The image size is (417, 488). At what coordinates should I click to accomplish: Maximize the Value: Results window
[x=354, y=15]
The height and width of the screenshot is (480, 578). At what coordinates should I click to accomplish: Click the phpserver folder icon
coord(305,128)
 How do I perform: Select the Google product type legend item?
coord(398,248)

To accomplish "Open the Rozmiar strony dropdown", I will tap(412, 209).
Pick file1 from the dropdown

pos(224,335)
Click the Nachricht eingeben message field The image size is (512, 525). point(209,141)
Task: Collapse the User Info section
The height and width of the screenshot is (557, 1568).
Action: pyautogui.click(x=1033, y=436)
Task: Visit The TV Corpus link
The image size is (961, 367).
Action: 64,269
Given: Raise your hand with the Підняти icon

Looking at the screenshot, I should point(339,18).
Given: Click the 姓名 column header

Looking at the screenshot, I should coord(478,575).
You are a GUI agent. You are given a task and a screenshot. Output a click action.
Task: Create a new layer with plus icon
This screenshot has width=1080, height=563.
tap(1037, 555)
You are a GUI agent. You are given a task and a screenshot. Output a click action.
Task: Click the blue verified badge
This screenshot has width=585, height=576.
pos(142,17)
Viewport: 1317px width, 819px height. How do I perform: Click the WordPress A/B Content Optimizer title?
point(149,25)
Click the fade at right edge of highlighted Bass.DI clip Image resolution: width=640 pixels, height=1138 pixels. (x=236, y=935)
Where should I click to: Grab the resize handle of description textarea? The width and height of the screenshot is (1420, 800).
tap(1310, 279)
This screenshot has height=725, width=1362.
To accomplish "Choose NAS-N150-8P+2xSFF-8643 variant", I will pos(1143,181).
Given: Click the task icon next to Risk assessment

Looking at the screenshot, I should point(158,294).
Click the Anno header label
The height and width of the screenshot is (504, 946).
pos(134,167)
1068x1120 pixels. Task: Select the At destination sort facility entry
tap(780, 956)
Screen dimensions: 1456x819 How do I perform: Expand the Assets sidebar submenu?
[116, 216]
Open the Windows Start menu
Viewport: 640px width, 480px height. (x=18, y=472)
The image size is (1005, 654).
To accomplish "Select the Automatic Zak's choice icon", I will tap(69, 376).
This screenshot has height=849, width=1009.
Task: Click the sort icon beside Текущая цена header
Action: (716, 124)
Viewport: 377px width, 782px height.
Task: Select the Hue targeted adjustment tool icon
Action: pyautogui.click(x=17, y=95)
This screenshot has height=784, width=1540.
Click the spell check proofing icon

> **REQUIRED WORK**
Set down exactly the lines above that run from the start of the listing to the line with "Task: Collapse the User Info section". Leave out every later line.

> **WORKED SOLUTION**
The image size is (417, 488). At what coordinates should I click to accomplish: Maximize the Value: Results window
[x=354, y=15]
The height and width of the screenshot is (480, 578). At what coordinates should I click to accomplish: Click the phpserver folder icon
coord(305,128)
 How do I perform: Select the Google product type legend item?
coord(398,248)

To accomplish "Open the Rozmiar strony dropdown", I will tap(412, 209).
Pick file1 from the dropdown

pos(224,335)
Click the Nachricht eingeben message field The image size is (512, 525). point(209,141)
Task: Collapse the User Info section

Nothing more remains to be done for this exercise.